2. Grounds of appeal were submitted, challenging the decision on both grounds. Permission was refused by the First-tier Tribunal. Judge Saffer remarked that the challenges to the decision about the English test had no merit, but was more circumspect in relation to the maintenance point. Because the appeal could not succeed, he refused permission. The application was renewed to the Upper Tribunal. In relation to the English test there was reference, as there had been previously, to the “flexibility policy”. Further, for the first time we think, it was suggested that the judge should have taken into account the difficulties the appellant might have in taking the test in Iraq. The grounds on maintenance were more lengthy. Judge Freeman granted permission. He made no mention of the appellant’s difficulties in relation to the English test but said that he thought it was a suitable case for the resolution of potential conflict of authorities on maintenance.
3. There was no appearance on behalf of the appellant before us. His solicitors indicated that it had not been possible to obtain instructions, although they had previously sought an adjournment and transfer of venue. The notice of hearing had been properly served and there was no adequate explanation of the absence of any representative. The appellant himself is outside the United Kingdom. This appeared to be an appropriate case to proceed in his absence and we did so.
4. The appellant’s principal problem is in relation to the English test. The test result submitted with his application did not meet the requirements of the rules because it was not from an approved test provider. Before the First-tier Tribunal there was a letter, adding nothing to the matter, and an IELTS certificate derived from a test on 29 October 2011. The certificate itself is dated 10 November 2011. It shows an overall score of 4.0 including speaking at 6.0 but listening only at 2.0.
5. The judge noted that he was concerned with the position at the date of the decision, 18 August 2011. He said that he could not take into account the IELTS certificate, dated months later, and that if he could take it into account he would have had doubts, from the 2.0 score for listening, whether it demonstrated the necessary competence.

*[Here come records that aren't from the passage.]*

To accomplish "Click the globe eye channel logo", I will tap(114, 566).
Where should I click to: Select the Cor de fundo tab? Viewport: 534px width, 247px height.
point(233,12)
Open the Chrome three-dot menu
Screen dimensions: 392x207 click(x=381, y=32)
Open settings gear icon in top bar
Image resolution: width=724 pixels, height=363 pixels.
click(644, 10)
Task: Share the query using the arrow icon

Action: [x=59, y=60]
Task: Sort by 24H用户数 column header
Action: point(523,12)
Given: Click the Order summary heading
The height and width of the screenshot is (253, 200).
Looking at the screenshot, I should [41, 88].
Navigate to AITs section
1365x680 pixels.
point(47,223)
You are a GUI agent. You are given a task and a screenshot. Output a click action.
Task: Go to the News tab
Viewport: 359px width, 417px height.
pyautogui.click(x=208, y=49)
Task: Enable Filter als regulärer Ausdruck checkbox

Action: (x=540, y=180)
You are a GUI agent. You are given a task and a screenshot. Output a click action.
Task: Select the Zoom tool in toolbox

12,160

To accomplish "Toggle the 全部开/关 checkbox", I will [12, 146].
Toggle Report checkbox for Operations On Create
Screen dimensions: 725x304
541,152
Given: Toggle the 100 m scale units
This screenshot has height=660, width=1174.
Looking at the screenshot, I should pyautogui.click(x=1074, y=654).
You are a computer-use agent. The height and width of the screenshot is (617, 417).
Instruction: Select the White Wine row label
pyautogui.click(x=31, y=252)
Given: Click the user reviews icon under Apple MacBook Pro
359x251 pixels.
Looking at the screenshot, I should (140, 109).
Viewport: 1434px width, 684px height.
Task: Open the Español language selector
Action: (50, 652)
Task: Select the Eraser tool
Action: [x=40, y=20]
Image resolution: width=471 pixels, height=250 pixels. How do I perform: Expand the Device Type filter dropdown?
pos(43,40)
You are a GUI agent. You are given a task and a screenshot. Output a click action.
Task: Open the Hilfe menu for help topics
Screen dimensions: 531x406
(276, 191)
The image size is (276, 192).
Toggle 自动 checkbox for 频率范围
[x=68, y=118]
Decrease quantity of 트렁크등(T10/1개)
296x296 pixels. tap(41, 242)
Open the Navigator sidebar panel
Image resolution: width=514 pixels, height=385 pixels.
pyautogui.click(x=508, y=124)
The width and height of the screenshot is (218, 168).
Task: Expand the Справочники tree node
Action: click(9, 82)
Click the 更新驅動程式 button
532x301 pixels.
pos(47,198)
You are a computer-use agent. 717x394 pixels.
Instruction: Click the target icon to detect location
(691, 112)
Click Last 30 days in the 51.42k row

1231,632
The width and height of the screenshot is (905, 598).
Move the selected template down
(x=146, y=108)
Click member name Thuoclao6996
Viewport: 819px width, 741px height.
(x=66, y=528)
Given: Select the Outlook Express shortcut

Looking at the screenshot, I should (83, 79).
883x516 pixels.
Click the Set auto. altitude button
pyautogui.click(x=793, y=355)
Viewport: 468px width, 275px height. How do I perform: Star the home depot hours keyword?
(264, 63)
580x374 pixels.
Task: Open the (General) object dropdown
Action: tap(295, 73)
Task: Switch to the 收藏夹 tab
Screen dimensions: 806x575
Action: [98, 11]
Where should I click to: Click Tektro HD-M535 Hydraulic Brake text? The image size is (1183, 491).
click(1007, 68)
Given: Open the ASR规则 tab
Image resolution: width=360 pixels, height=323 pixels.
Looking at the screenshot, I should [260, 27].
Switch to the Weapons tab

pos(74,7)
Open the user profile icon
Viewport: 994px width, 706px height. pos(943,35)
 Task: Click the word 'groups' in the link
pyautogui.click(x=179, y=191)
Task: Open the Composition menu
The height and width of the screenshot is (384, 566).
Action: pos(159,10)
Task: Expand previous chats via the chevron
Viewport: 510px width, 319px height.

6. It is true, as the grounds point out, that it is (for some purposes) the overall score that counts, but the judge was, or would have been, being asked to derive from this certificate a conclusion about the appellant’s ability to obtain such a certificate at the date of the decision. He was right to be very cautious about doing so; and in any event it is difficult to see how the evidence could fill the requirement to have a certificate at the relevant date.
7. There is no perceptible merit in the invocation of the ‘flexibility policy’. There is not, and has never been said to be, any document that was in existence and would have enabled the appellant to meet the requirements of the rules if only the respondent had asked for it shortly after the application on 10 June 2011. Nor, indeed, is there anything in that application that ought to have caused the respondent to make any such request.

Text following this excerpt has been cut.